Persiapan melibatkan berbagai aspek, seperti membangun panggung besar, menciptakan instalasi seni di panggung dan desa, mengatur jadwal pertunjukan, mengatur tata suara dan pencahayaan, melatih petugas penghubung, menyediakan tempat tinggal bagi tamu, mengatur ratusan pedagang, mengelola parkir, dan mengurus izin dari instansi terkait.

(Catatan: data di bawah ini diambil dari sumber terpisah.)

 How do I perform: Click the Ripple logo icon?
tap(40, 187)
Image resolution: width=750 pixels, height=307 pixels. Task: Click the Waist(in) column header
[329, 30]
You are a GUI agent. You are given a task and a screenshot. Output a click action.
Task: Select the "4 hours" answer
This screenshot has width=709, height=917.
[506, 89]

Sejak setahun yang lalu, warga setempat telah mengungkapkan keinginan mereka untuk menjadi tuan rumah Festival Lima Gunung XXII. Kepala Dusun Sudimoro, Sih Agung Prasetyo, yang juga seorang dalang, adalah salah satu warga setempat yang sangat berperan dalam Komunitas Lima Gunung, dengan latar belakang pendidikan formal dalam bidang seni.

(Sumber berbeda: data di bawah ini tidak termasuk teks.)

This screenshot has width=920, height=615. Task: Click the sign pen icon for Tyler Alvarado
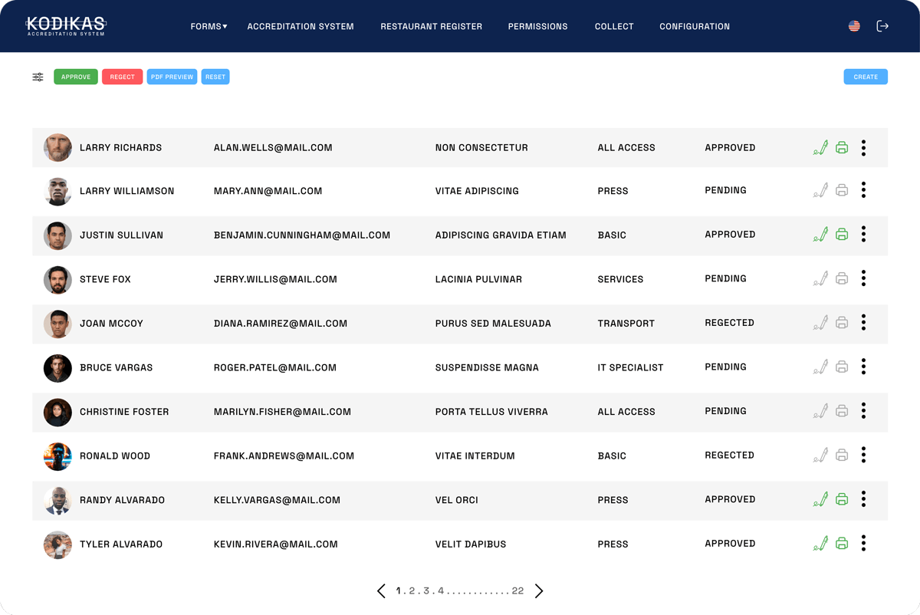tap(820, 544)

Dusun tersebut memiliki sekitar 75 kepala keluarga dengan total 250 penduduk, yang mayoritas berprofesi sebagai petani, pekebun, tukang, buruh, pelaku usaha mikro, kecil, dan menengah (UMKM), pedagang, serta pegawai instansi. Dusun Sudimoro adalah salah satu dari sembilan wilayah administratif Desa Baleagung, yang memiliki total 1.399 keluarga dan 4.313 penduduk.
Dusun Sudimoro berada di antara Sungai Bolong dan Bukit Selogender. Tentang dua tempat ini, Sutopo, seorang sesepuh yang pernah menjadi kepala dusun selama 22 tahun, menjelaskan bahwa Sungai Bolong dibuat dalam masa lalu untuk mengatasi masalah air antardesa.
Sementara di Bukit Selogender (700 mdpl) terdapat makam pepunden yang dikaitkan dengan Keraton Surakarta, yaitu Kiai Notodento. Dalam dusun tersebut juga terdapat makam-makam lainnya, termasuk makam pendahulu dusun yang dikenal sebagai Kiai Moro dan Nyai Moro oleh warga setempat.